> Soal Singkat 1
Dalam artikel tentang debut panggung Deva, sebutkan semua hal yang menurut Deva ditentukan oleh persiapan.
> Soal Singkat 2
Tuliskan kembali bagian artikel tentang debut panggung Deva yang dimulai dari "Apalagi, mengingat banyak" dan berakhir pada "ketika pentas dimulai.".
> Soal Singkat 3
Menurut artikel tentang debut panggung Deva, tokoh siapa yang diperankan Deva dalam monolog tersebut?

CARITAU JAKARTA – - Aktor Deva Mahenra melakukan debut akting di atas panggung untuk pementasan seri monolog ‘Di Tepi Sejarah’ dengan memerankan tokoh Sjafruddin Prawiranegara.
Monolog tersebut mengambil judul ‘Kacamata Sjafruddin’ yang dibuat Titimangsa Foundation dan KawanKawan Media bekerja sama dengan Direktorat Perfilman, Musik dan Media Kemendikbudristek.
"Sebenarnya mungkin bisa dibilang akhirnya berjodoh dengan Sjafruddin. Bukan saya yang akhirnya tertarik memerankan tokoh Sjafruddin, tapi Sjafruddinlah yang sepertinya memilih saya untuk bermain atau melakonkan," kata Deva dalam keterangan tertulis yang diterima Caritau, Jumat (15/4/20220.
Kemampuan akting Deva Mahendra di dunia film, tentu tak usah diragukan lagi. Namun pentas monolog, menurut Deva memiliki tantangannya sendiri.
Sebagai seorang yang telah memilih aktor sebagai jalan hidup, Deva merasa dirinya juga harus mencoba semua spektrum keaktoran termasuk pentas panggung.
Apalagi, mengingat banyak rekan aktor lainnya yang telah melakukan debut di panggung terlebih dahulu.
Menurut Deva, perbedaan terbesar antara berakting untuk film dan pementasan teater terletak pada skala persiapan. Jika berakting untuk film, lanjutnya, kesempatan untuk memperbaiki adegan akan selalu ada.
Sementara di atas panggung, tidak ada kesempatan untuk memperbaiki ketika pentas dimulai.
"Persiapan menentukan kesiapan, fokus, disiplin, ketenangan. Saya belajar banyak hal," tuturnya.

Entri data yang dikumpulkan
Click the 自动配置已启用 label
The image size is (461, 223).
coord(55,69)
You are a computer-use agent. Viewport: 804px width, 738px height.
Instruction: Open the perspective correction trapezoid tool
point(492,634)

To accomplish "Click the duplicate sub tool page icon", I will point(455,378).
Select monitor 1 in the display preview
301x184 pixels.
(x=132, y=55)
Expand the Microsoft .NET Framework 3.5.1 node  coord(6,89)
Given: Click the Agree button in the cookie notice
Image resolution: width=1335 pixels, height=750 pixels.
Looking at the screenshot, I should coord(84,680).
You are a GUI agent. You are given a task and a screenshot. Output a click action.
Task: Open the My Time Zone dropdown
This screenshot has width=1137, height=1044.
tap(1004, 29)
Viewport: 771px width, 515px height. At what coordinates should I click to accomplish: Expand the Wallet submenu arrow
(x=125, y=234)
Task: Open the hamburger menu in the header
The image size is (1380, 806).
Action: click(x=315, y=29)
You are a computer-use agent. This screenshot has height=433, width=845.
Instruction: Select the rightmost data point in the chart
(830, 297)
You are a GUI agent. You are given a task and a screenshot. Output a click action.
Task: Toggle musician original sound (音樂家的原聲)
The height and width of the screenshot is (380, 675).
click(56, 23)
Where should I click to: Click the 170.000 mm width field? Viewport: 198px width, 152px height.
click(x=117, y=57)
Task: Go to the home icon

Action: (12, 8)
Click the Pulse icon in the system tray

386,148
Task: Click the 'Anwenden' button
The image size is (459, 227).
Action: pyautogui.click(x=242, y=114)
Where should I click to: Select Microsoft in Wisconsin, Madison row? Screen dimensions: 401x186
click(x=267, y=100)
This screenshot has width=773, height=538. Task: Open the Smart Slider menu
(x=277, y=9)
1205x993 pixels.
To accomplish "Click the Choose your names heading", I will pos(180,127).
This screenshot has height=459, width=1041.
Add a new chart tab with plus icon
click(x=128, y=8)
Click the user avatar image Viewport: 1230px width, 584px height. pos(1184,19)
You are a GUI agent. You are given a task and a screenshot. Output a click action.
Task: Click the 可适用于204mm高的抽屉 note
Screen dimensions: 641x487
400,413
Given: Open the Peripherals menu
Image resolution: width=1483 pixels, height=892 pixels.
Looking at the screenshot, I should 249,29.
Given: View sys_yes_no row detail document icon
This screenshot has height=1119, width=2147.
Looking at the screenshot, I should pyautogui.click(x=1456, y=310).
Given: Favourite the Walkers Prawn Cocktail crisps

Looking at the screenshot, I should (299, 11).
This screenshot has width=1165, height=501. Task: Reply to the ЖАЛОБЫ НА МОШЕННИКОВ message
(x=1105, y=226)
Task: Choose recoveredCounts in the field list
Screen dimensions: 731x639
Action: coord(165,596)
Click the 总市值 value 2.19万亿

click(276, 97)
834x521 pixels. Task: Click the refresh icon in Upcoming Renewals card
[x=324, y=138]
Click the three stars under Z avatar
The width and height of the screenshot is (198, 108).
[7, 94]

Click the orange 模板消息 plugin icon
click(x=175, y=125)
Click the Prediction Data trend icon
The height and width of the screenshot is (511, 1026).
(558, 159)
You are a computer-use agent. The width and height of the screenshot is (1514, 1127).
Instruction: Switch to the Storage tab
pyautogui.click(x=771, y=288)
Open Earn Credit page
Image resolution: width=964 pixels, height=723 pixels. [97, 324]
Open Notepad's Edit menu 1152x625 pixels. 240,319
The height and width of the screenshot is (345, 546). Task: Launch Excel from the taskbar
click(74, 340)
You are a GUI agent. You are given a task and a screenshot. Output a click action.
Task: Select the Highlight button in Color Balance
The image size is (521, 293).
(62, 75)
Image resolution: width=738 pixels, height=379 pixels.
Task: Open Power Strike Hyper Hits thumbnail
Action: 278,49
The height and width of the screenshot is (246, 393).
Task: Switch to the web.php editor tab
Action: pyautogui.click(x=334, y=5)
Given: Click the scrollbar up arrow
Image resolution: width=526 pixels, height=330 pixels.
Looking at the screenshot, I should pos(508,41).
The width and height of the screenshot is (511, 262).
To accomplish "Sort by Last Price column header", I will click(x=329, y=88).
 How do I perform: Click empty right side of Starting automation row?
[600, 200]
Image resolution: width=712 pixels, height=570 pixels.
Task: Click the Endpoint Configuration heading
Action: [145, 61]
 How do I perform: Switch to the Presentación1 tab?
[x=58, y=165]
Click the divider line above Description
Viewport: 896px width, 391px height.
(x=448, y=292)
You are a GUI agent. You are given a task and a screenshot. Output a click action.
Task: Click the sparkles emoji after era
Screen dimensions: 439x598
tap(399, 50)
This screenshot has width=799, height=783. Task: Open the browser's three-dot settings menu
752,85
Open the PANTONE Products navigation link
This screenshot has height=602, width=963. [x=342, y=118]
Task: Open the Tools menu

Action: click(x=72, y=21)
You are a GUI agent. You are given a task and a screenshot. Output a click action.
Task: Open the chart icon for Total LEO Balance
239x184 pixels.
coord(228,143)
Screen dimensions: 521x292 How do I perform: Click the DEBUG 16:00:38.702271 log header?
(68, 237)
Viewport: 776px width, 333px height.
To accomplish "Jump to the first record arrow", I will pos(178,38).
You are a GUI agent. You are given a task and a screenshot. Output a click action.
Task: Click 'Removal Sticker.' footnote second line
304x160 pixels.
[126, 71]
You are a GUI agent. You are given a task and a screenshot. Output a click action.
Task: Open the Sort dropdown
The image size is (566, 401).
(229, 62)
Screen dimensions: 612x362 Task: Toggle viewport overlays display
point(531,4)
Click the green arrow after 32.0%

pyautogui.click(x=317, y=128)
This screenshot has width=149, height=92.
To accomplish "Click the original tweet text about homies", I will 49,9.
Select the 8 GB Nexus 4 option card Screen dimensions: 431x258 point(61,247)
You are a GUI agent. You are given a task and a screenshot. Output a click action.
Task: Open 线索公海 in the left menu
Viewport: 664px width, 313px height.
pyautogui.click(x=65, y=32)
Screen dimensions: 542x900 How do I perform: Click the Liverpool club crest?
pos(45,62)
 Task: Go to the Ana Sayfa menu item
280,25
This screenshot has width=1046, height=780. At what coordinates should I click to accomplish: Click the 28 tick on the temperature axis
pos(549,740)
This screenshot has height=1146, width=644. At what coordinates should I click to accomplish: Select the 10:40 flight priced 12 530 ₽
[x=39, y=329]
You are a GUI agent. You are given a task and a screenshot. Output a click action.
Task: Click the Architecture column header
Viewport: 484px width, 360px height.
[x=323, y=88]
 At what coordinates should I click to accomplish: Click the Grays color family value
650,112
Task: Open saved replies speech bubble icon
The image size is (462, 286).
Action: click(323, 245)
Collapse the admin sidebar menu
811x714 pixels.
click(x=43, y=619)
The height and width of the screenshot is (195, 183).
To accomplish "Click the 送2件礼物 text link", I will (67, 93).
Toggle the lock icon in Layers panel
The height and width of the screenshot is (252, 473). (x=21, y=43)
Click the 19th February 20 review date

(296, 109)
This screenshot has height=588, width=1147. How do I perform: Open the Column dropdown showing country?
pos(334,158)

> Hasil Tugas 1
Kesiapan, fokus, disiplin, dan ketenangan.

> Hasil Tugas 2
Apalagi, mengingat banyak rekan aktor lainnya yang telah melakukan debut di panggung terlebih dahulu.
Menurut Deva, perbedaan terbesar antara berakting untuk film dan pementasan teater terletak pada skala persiapan. Jika berakting untuk film, lanjutnya, kesempatan untuk memperbaiki adegan akan selalu ada.
Sementara di atas panggung, tidak ada kesempatan untuk memperbaiki ketika pentas dimulai.

> Hasil Tugas 3
Sjafruddin Prawiranegara.